En República Dominicana lo más común es: EEUU


----------



## mirx

dwqro said:


> A mí en lo personal me gusta más EUA. A fin de cuentas ¿De donde sacan la doble EE y la doble UU?
> 
> Saludos


 
E= Estado.
U= Unido.

La repetición de letras es porque es en plural "Estado*s* Unido*s*", y es la forma de poner el plural de las las abreviaturas. EU sería Estado Unido.


----------



## Pinairun

dwqro said:


> A mí en lo personal me gusta más EUA. A fin de cuentas ¿De donde sacan la doble EE y la doble UU?
> 
> Saludos


 

*"5.* *Plural. *Depende de su método de formación:

*a) *Si la abreviatura se obtuvo por truncamiento, se añade _-s:_ _págs._ por _páginas_. Se exceptúa el plural de las abreviaturas _cent. _(_centavo, centésimo_) y _cént._ (_céntimo_), que es _cts.,_ y no _cents. _ni _cénts._ (no debe confundirse la abreviatura _cent._ con la palabra _cent,_ cuyo plural sí es _cents;_ *En abreviaturas formadas por una sola letra, el plural se expresa duplicando esta: ss. por siguientes, EE. UU. por *_*Estados Unidos"*._

_Saludos_


----------



## dwqro

mirx said:
			
		

> E= Estado.
> U= Unido.
> 
> La repetición de letras es porque es en plural "Estado*s* Unido*s*", y es la forma de poner el plural de las las abreviaturas. EU sería Estado Unido.





			
				Pinairun said:
			
		

> *"5.* *Plural. *Depende de su método de formación:
> 
> *a) *Si la abreviatura se obtuvo por truncamiento, se añade _-s:_ _págs._ por _páginas_. Se exceptúa el plural de las abreviaturas _cent. _(_centavo, centésimo_) y _cént._ (_céntimo_), que es _cts.,_ y no _cents. _ni _cénts._ (no debe confundirse la abreviatura _cent._ con la palabra _cent,_ cuyo plural sí es _cents;_ *En abreviaturas formadas por una sola letra, el plural se expresa duplicando esta: ss. por siguientes, EE. UU. por *_*Estados Unidos"*._



Ah! Excelente, por fin me entero, gracias por sus explicaciones mirx y Pinairun

Salu2 8¬D


----------



## Adolfo Afogutu

ERASMO_GALENO said:


> Ahora una pregunta, ¿Cómo se abrevia el nombre de Emiratos Árabes Unidos, E.A.U. o EE.AA.UU.?
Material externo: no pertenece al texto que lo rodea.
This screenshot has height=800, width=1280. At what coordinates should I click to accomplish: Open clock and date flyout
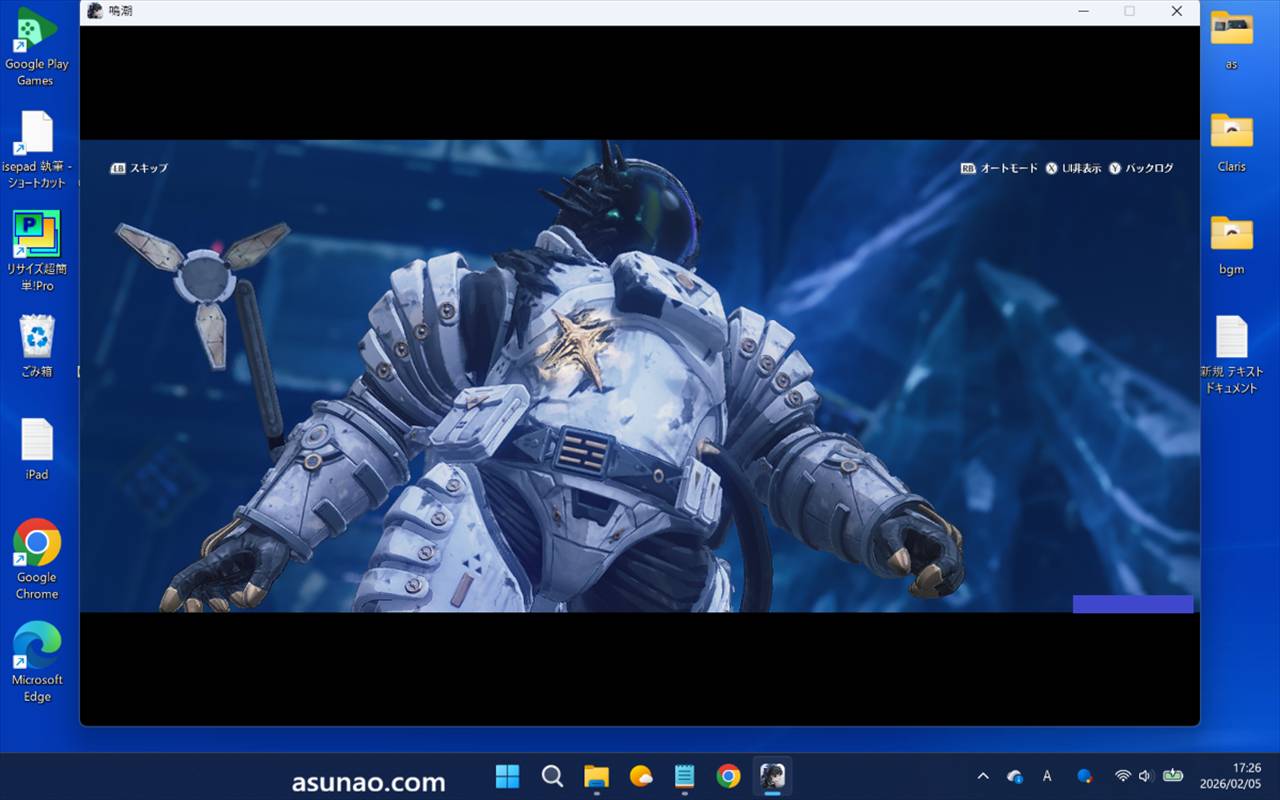[x=1246, y=776]
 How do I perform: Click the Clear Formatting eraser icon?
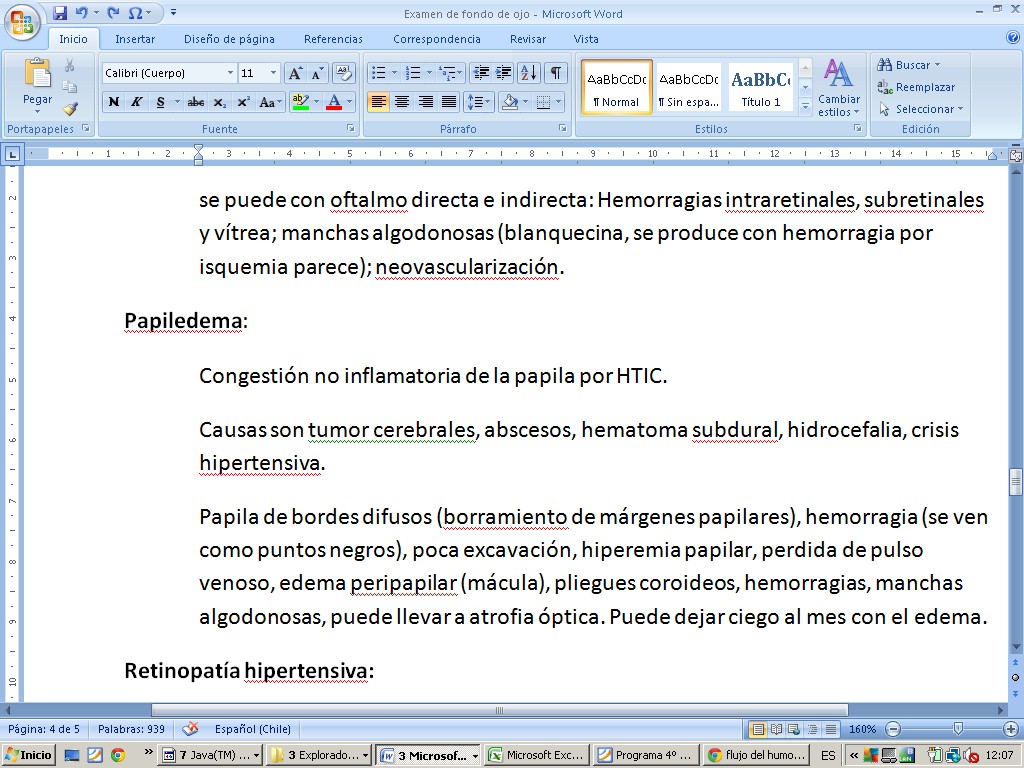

Que haya primado el sentido común sobre la regla, supongo yo que será lo que explica que prevalezca ampliamente EAU. A menos que se me pase algo por alto, creo que la misma explicación valdrá para la extinta Unión de Repúblicas Socialistas Soviéticas, de la cual nunca vi otra forma que URSS.
Saludos


----------



## dwqro

Adolfo Afogutu said:


> Que haya primado el sentido común sobre la regla, supongo yo que será lo que explica que prevalezca ampliamente EAU. A menos que se me pase algo por alto, creo que la misma explicación valdrá para la extinta Unión de Repúblicas Socialistas Soviéticas, de la cual nunca vi otra forma que URSS.
> Saludos



Jeje, muy bien puntualizado. Será que solo se utiliza más EE. UU. (según estadísticas) porque... a fin de cuentas Estados Unidos no tienen un nombre propio. Por ejemplo Canadá también son Estados Unidos, México también son Estados Unidos y... todos los demás países que están constituidos. Aunque EUA tampoco resuelve la cuestion ya que Canadá y todos los demás también están en América. Por lo tanto ¿Cómo se puede aplicar el sentido común en el nombre de un país que no tiene ningún sentido común? 

Saludos


----------



## ToñoTorreón

México es Estados Unidos Mexicanos (y nunca lo he visto abreviado EE. UU. MM. pero sí E.U.M.). Que yo sepa Canadá no tiene estados, sino provincias y territorios (aunque es una federación). Venezuela fue Estados Unidos de Venezuela hasta 1953, cuando cambió de nombre a República de Venezuela (hoy en día además de república es bolivariana). ¿Saben los foreros venezolanos cómo se abreviaba?


----------



## maidens

Usando el criterio de abreviar las palabras en plural repitiendo la inicial de cada palabra, Buenos Aires debería ser abreviada como BB.AA., aunque en argentina se la suele abreviar como Bs. As.


----------



## Alma Shofner

maidens said:


> Usando el criterio de abreviar las palabras en plural repitiendo la inicial de cada palabra, Buenos Aires debería ser abreviada como BB.AA., aunque en argentina se la suele abreviar como Bs. As.


 
Me gusta Bs. As. ¿Qué tal y si a los Estados Unidos le agregamos otra opción al estilo de Bs. As.? Quedaría ¿Es. Us.? Es broma 

En Sonora se usa EUA No recuerdo si llevan punto. También se usa, pero poco EE.UU.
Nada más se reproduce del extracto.